#### [Assignment]
Of all the lines below, return only those starting with the line holding "Omas gegen Rechts Kiel (46, 28)" and going on through the line holding "März 2022 (147, 572)", exactly as written.

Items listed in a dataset

BEGIN

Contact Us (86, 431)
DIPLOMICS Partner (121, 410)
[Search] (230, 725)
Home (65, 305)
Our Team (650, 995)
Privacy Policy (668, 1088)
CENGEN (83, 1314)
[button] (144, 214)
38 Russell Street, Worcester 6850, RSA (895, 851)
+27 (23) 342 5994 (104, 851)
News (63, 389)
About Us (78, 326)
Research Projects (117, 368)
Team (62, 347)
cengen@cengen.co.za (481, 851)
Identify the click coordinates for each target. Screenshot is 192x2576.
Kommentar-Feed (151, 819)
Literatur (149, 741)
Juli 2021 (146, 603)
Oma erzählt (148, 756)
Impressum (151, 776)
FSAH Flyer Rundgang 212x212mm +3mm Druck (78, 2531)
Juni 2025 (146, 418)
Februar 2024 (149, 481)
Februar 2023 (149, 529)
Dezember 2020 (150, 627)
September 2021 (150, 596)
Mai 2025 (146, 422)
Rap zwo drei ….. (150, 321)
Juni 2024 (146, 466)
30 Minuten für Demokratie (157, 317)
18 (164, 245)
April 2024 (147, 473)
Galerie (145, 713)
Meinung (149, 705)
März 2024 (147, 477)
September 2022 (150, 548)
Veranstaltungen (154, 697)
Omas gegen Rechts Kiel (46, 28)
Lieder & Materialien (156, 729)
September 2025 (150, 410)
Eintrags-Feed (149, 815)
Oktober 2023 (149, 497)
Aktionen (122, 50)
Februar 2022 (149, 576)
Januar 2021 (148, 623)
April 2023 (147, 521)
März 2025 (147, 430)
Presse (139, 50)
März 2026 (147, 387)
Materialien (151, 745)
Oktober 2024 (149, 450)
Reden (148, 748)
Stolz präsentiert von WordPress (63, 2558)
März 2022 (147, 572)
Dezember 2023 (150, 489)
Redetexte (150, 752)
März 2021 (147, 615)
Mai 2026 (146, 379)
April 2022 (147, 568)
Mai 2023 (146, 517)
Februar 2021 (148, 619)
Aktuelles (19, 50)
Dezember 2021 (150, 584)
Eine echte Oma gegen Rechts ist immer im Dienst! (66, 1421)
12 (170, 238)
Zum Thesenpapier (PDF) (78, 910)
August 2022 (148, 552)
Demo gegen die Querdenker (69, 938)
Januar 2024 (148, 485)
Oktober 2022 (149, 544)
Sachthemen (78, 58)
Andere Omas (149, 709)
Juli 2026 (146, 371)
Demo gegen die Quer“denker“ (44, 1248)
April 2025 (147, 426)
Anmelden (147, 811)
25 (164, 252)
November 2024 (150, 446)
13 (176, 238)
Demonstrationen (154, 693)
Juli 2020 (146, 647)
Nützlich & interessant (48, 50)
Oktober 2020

END

#### [Task response]
Omas gegen Rechts Kiel (46, 28)
Lieder & Materialien (156, 729)
September 2025 (150, 410)
Eintrags-Feed (149, 815)
Oktober 2023 (149, 497)
Aktionen (122, 50)
Februar 2022 (149, 576)
Januar 2021 (148, 623)
April 2023 (147, 521)
März 2025 (147, 430)
Presse (139, 50)
März 2026 (147, 387)
Materialien (151, 745)
Oktober 2024 (149, 450)
Reden (148, 748)
Stolz präsentiert von WordPress (63, 2558)
März 2022 (147, 572)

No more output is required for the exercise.